Judge Leon Tucker found that “if a judge served as a prosecutor and then the judge, there is no separate analysis or determination required by the court, there is a finding of automatic bias and a due process violation.”
This ruling overturns a 2012 decision by Chief Justice Ronald D. Castille because of the racist bias he exhibited when acting as a prosecutor. Evidence includes racist campaign speeches and letters advocating the issuance of death warrants in cases where a police officer was killed. Despite a convincing body of evidence supporting Mumia’s claim of innocence, Castille’s ruling denied Mumia further appeals, condemning him to serve a life sentence without parole.
In the second part of Judge Tucker’s ruling ― made in a courtroom packed with police ― Tucker said Abu-Jamal’s lawyers failed to present evidence that Castille had a significant personal involvement in a critical decision over Abu-Jamal’s case while Castille was district attorney. The judge did note that the evidence of Castille’s bias in Mumia’s case was missing because the state failed to produce two documents that it was obligated to preserve while Abu-Jamal’s appeals were active.
Mumia was on death row from 1981 until 2008, when a U.S. appeals court threw out the death sentence because of flawed jury instructions. The appeals court was forced to respond to the worldwide campaign for freedom for Mumia. Protests focused on the racist U.S. courts and prison system. As an internationally renowned political prisoner and journalist, Mumia had become “the voice of the voiceless” and a symbol of injustice in the U.S. prison system.

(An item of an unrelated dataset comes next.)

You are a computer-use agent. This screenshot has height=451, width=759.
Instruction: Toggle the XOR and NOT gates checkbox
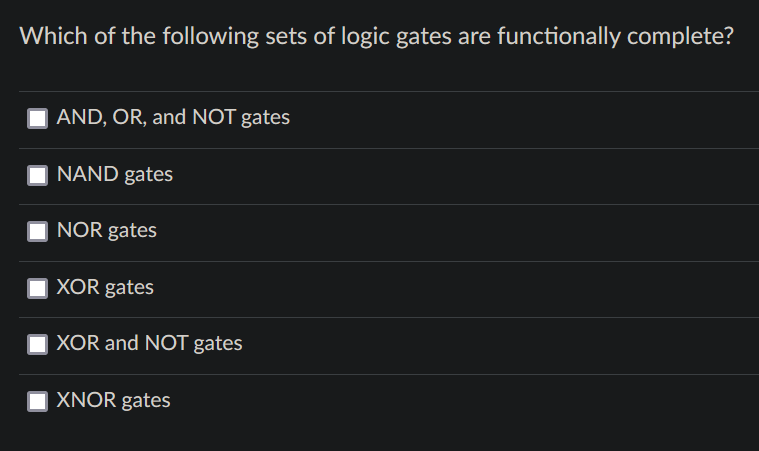point(37,345)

Journalist Mumia Abu-Jamal had served as Black Panther Party minister of information and reported on racist Philadelphia police attacks ― especially the attacks on the organization MOVE and the police bombing of the MOVE house in 1985, a terrorist act that flattened an entire neighborhood in the oppressed community of Philadelphia.

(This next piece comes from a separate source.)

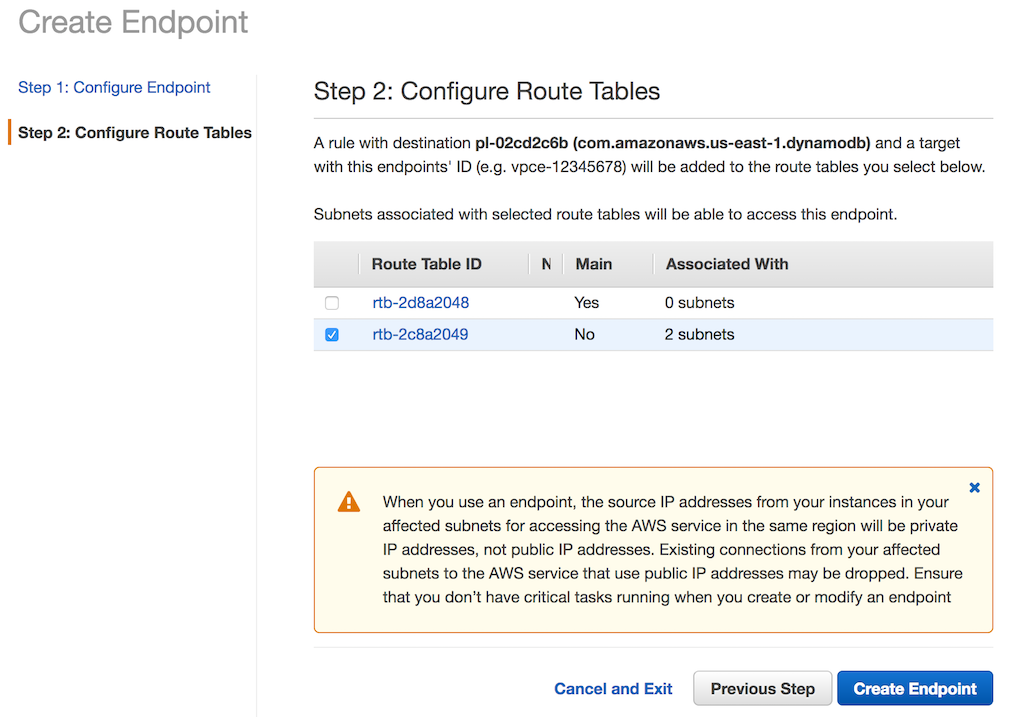
Task: Click the header cell above the checkboxes
Action: [x=336, y=264]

During four decades in prison, Mumia was celebrated for his writing on the U.S. system of injustice. He wrote about the racist bias he saw in the makeup of juries and the inequity of the number of people of color on death row. Despite his vulnerable position, Mumia has never flinched from protesting injustice wherever he has seen it, from Palestine to racist police brutality in the U.S. to President Trump’s murderous persecution of im/migrants.
In recent years, Mumia suffered a life-threatening illness from hepatitis C. After angry protests led by supporters like Pam Africa, he was granted the right to receive a curative treatment. In a well-known display of courage, he would not accept the lifesaving medicine until it became available for other prisoners too.
Now is the time to be in the street for Mumia. It is support for his courage that has kept his case in the forefront of the struggle against racism. It is possible now to build the kind of protests that will find resonance in the courts, to fight for justice that cannot be denied.